(RECORDS PROVIDED begins)

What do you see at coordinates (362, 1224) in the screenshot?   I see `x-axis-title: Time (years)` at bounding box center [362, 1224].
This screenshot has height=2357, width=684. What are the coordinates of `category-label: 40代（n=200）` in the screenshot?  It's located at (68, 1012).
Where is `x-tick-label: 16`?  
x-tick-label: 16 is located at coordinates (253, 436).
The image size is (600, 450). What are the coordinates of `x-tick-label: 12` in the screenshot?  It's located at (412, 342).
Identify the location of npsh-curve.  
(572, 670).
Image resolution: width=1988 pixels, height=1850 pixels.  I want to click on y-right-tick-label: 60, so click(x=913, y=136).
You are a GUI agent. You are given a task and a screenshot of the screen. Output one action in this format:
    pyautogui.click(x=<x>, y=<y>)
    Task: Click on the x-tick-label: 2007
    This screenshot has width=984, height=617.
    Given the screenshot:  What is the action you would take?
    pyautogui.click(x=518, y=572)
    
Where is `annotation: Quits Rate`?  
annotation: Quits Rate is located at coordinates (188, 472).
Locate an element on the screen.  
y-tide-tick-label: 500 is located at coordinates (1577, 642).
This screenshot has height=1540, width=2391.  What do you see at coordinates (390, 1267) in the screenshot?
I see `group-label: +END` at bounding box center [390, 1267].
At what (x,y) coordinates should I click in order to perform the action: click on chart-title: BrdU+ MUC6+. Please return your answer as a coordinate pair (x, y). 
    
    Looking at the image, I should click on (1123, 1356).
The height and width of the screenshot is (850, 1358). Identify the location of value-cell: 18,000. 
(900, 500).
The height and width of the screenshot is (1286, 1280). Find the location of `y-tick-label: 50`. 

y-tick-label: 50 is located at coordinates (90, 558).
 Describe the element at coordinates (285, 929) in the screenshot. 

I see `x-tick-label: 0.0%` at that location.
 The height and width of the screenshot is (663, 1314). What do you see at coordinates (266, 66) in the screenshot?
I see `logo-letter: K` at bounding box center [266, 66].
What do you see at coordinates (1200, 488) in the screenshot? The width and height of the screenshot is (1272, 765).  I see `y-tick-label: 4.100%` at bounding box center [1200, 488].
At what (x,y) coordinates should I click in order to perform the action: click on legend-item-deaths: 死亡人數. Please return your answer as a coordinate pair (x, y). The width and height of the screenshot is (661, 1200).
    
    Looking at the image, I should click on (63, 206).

(RECORDS PROVIDED ends)

### REQUIREMENT:
Reproduce the material above line for line, with no changes.

### REPLY:
What do you see at coordinates (362, 1224) in the screenshot?   I see `x-axis-title: Time (years)` at bounding box center [362, 1224].
This screenshot has height=2357, width=684. What are the coordinates of `category-label: 40代（n=200）` in the screenshot?  It's located at (68, 1012).
Where is `x-tick-label: 16`?  
x-tick-label: 16 is located at coordinates (253, 436).
The image size is (600, 450). What are the coordinates of `x-tick-label: 12` in the screenshot?  It's located at (412, 342).
Identify the location of npsh-curve.  
(572, 670).
Image resolution: width=1988 pixels, height=1850 pixels.  I want to click on y-right-tick-label: 60, so click(x=913, y=136).
You are a GUI agent. You are given a task and a screenshot of the screen. Output one action in this format:
    pyautogui.click(x=<x>, y=<y>)
    Task: Click on the x-tick-label: 2007
    This screenshot has width=984, height=617.
    Given the screenshot:  What is the action you would take?
    pyautogui.click(x=518, y=572)
    
Where is `annotation: Quits Rate`?  
annotation: Quits Rate is located at coordinates (188, 472).
Locate an element on the screen.  
y-tide-tick-label: 500 is located at coordinates (1577, 642).
This screenshot has height=1540, width=2391.  What do you see at coordinates (390, 1267) in the screenshot?
I see `group-label: +END` at bounding box center [390, 1267].
At what (x,y) coordinates should I click in order to perform the action: click on chart-title: BrdU+ MUC6+. Please return your answer as a coordinate pair (x, y). 
    
    Looking at the image, I should click on (1123, 1356).
The height and width of the screenshot is (850, 1358). Identify the location of value-cell: 18,000. 
(900, 500).
The height and width of the screenshot is (1286, 1280). Find the location of `y-tick-label: 50`. 

y-tick-label: 50 is located at coordinates (90, 558).
 Describe the element at coordinates (285, 929) in the screenshot. 

I see `x-tick-label: 0.0%` at that location.
 The height and width of the screenshot is (663, 1314). What do you see at coordinates (266, 66) in the screenshot?
I see `logo-letter: K` at bounding box center [266, 66].
What do you see at coordinates (1200, 488) in the screenshot? The width and height of the screenshot is (1272, 765).  I see `y-tick-label: 4.100%` at bounding box center [1200, 488].
At what (x,y) coordinates should I click in order to perform the action: click on legend-item-deaths: 死亡人數. Please return your answer as a coordinate pair (x, y). The width and height of the screenshot is (661, 1200).
    
    Looking at the image, I should click on (63, 206).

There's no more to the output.